Fig. 3: Dedifferentiated status significantly affects overall survival.

Dedifferentiation status drives poor survival, with lipid metabolites adding prognostic insight beyond conventional clinicopathologic factors. a Univariate Cox regression of thyroid cancer patient prognosis FUSCC, indicating that age (>55 years), pathology type, ETE, ENE, DM, TNM and RR were independent prognostic factors for thyroid cancer, with p < 0.05. ETE extrathyroidal extension, ENE extranodal extension, DM distant metastasis, RR RAI refractoriness, CI confidence interval. b Multivariate Cox regression of thyroid cancer patient prognosis at FUSCC showing that differentiation status had the most significant impact among all the aforementioned factors. c Kaplan‒Meier curve showing that PDTC and ATC patients had poor prognoses.
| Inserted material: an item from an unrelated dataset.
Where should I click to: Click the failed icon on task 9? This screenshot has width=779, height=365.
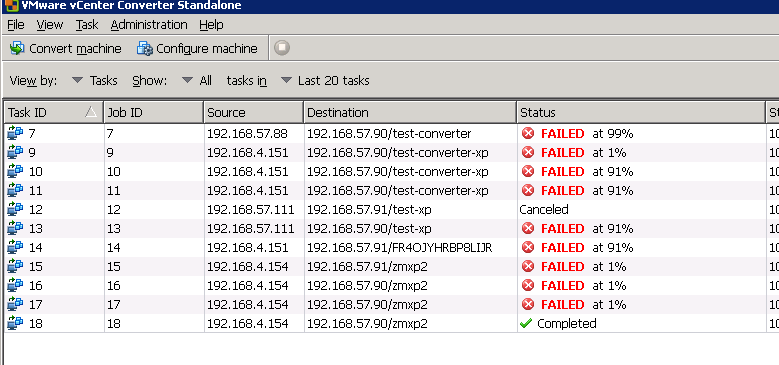point(528,152)
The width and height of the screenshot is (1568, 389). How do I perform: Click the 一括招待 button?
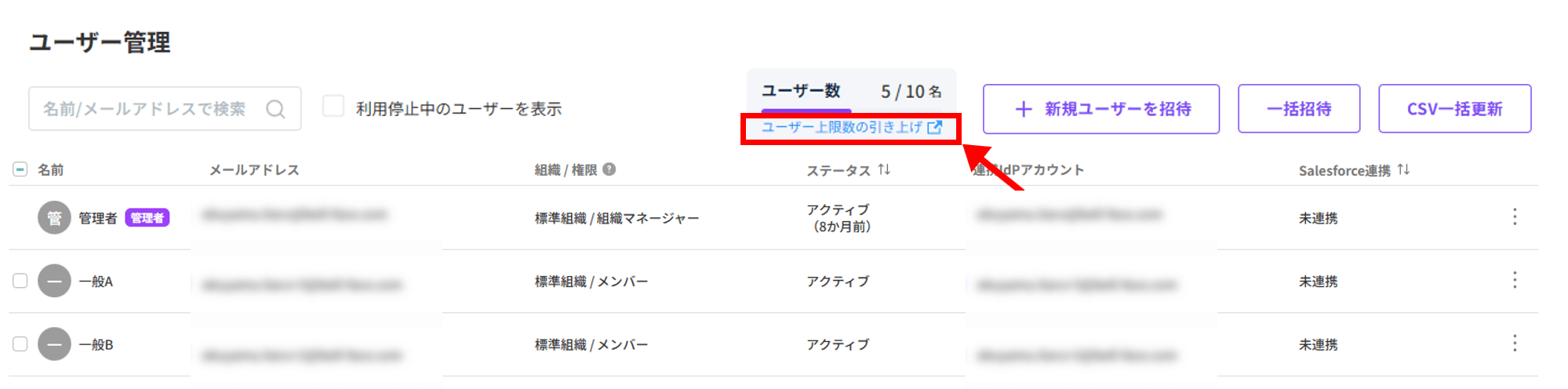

P values were calculated via the log-rank test. d Thyroid differentiation scores of different differentiation statuses. TDS scoring failed to differentiate between PDTC and ATC. e Multigroup volcano plots showing correlations between clinical phenotypes and metabolites analyzed by Benjamini‒Hochberg-corrected Mann‒Whitney U tests (q < 0.05, Log2 FC > 2 or Log2 FC < −2). ETE and LNM. No both had the strongest correlation with the metabolites (n = 7). f Spearman correlation analysis of clinical phenotypes and metabolites. Both (FDR < 0.05) PC (20:1_18:1) and PC (18:1_18:1) were related to age, metastasis, ETE and LNM number. 1-Methylnicotinamide was positively related to ENE.